Internationally renowned UK climber Fay Manners told an audience in Aviemore that she wants to encourage young girls and women to follow their passion for sport and mountaineering.

The English athlete, sponsored by North Face, was talking at a packed event in Tiso Aviemore last Wednesday evening.

Last year she made the first female ascent of the Phantom Direct route on the south face of the Grand Jorasses, the longest ice route in the Mont Blanc massif.

In the same year, Fay, who is based in Chamonix in the French Alps, also climbed the North Face of the Eiger, the American Direct on the Dru, the Walker Spur on the Grandes Jorasses, and the Cassin Ridge on Denali as part of an all-female team.

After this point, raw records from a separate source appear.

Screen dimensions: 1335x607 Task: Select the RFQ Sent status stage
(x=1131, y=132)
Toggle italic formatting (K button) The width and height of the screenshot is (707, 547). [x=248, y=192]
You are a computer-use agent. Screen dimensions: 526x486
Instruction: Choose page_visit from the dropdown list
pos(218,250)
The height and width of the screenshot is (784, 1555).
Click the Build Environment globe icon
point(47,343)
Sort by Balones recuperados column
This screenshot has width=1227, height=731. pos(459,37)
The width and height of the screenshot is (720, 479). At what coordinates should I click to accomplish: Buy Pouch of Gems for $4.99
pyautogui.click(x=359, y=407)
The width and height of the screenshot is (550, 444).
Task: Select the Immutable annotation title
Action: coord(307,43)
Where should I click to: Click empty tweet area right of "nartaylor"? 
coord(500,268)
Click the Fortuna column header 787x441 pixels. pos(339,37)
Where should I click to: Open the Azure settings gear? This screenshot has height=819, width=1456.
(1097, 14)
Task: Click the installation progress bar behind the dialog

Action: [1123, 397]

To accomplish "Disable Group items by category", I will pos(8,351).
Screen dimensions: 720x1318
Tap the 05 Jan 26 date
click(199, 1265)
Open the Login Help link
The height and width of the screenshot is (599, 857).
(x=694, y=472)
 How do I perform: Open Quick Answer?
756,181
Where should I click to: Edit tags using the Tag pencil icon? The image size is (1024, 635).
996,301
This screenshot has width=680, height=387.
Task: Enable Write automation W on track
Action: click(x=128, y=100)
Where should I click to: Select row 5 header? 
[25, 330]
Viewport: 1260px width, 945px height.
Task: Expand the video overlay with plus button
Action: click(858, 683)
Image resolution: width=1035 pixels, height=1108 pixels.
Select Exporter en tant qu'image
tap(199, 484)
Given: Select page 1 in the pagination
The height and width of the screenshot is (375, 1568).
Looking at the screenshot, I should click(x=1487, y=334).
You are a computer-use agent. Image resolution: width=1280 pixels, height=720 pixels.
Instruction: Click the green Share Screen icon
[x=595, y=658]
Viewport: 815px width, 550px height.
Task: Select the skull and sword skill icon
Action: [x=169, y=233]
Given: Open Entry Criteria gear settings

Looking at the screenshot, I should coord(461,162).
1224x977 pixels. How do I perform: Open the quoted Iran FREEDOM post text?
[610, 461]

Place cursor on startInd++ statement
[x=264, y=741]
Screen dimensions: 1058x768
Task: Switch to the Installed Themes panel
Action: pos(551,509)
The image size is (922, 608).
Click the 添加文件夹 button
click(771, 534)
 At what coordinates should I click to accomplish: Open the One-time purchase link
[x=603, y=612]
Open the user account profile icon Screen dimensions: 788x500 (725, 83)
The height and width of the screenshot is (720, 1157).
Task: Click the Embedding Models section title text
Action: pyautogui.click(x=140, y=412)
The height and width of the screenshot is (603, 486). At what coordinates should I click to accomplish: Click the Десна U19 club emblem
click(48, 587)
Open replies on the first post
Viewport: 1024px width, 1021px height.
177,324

Her climbing partner Lina Van den Berg was sadly killed in an avalanche in the Swiss Alps earlier this year, the audience learned during an interview with Heather Morning, the chief instructor at Glenmore Lodge and former mountain safety officer at Mountaineering Scotland.

Fay said: “I was really into sports growing up and I used to play hockey every day and wanted to be a professional hockey player, but everyone said ‘how will you live off that?’. So I didn’t see being a female in sport as a possibility.

“Now to make a career as a professional athlete – I wish I’d known that was a possibility when I was younger and had role models to look up to.

“I would like to show that to younger women, that it is a possibility, and just to follow your passion into sport.”

Fay was promoting her film Embracing The Grim, poignantly filmed in the Highlands with Lina before her death. Fay described Scotland as being similar to Norway, with a good level of challenge and “fickle weather”. The film is currently being shown at mountain film festivals and other events, including the Fort William Mountain Festival, where it will be shown on January 18.

As the season turns to winter, she said her approach to risk as a professional mountaineer was about having the confidence to make her own decision in the hills, even if that meant not climbing, walking or skiing a particular route.

“I just do what everyone else does,” she said. “I read the avalanche forecasts, assess the conditions and turn around if you need to. I get all of the information in front of me and do my best to make the right decision.”

All proceeds from the event were being donated to the Cairngorm Mountain Rescue Team.